=== EXTRACTED DATA ===

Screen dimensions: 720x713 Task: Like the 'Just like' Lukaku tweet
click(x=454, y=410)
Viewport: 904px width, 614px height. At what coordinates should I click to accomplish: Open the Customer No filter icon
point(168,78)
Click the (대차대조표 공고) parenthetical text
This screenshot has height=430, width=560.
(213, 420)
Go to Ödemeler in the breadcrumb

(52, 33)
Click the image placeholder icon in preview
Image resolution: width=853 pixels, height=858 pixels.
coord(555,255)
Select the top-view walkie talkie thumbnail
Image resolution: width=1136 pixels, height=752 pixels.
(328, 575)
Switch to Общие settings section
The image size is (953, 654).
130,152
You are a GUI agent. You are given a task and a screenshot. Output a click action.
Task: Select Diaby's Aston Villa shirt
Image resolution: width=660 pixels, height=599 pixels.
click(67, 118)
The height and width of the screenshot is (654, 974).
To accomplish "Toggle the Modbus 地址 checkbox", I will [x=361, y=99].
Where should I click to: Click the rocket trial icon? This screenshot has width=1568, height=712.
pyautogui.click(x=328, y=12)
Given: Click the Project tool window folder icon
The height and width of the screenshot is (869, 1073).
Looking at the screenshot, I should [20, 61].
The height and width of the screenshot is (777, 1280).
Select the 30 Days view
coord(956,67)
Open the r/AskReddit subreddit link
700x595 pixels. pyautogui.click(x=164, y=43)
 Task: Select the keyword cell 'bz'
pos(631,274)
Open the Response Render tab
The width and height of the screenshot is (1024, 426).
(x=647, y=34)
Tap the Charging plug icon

===

→ **EXERCISE INSTRUCTIONS**: Write out each line of the data above again, exactly as given.

→ **SOLUTION TO THIS EXERCISE**:
Screen dimensions: 720x713 Task: Like the 'Just like' Lukaku tweet
click(x=454, y=410)
Viewport: 904px width, 614px height. At what coordinates should I click to accomplish: Open the Customer No filter icon
point(168,78)
Click the (대차대조표 공고) parenthetical text
This screenshot has height=430, width=560.
(213, 420)
Go to Ödemeler in the breadcrumb

(52, 33)
Click the image placeholder icon in preview
Image resolution: width=853 pixels, height=858 pixels.
coord(555,255)
Select the top-view walkie talkie thumbnail
Image resolution: width=1136 pixels, height=752 pixels.
(328, 575)
Switch to Общие settings section
The image size is (953, 654).
130,152
You are a GUI agent. You are given a task and a screenshot. Output a click action.
Task: Select Diaby's Aston Villa shirt
Image resolution: width=660 pixels, height=599 pixels.
click(67, 118)
The height and width of the screenshot is (654, 974).
To accomplish "Toggle the Modbus 地址 checkbox", I will [x=361, y=99].
Where should I click to: Click the rocket trial icon? This screenshot has width=1568, height=712.
pyautogui.click(x=328, y=12)
Given: Click the Project tool window folder icon
The height and width of the screenshot is (869, 1073).
Looking at the screenshot, I should [20, 61].
The height and width of the screenshot is (777, 1280).
Select the 30 Days view
coord(956,67)
Open the r/AskReddit subreddit link
700x595 pixels. pyautogui.click(x=164, y=43)
 Task: Select the keyword cell 'bz'
pos(631,274)
Open the Response Render tab
The width and height of the screenshot is (1024, 426).
(x=647, y=34)
Tap the Charging plug icon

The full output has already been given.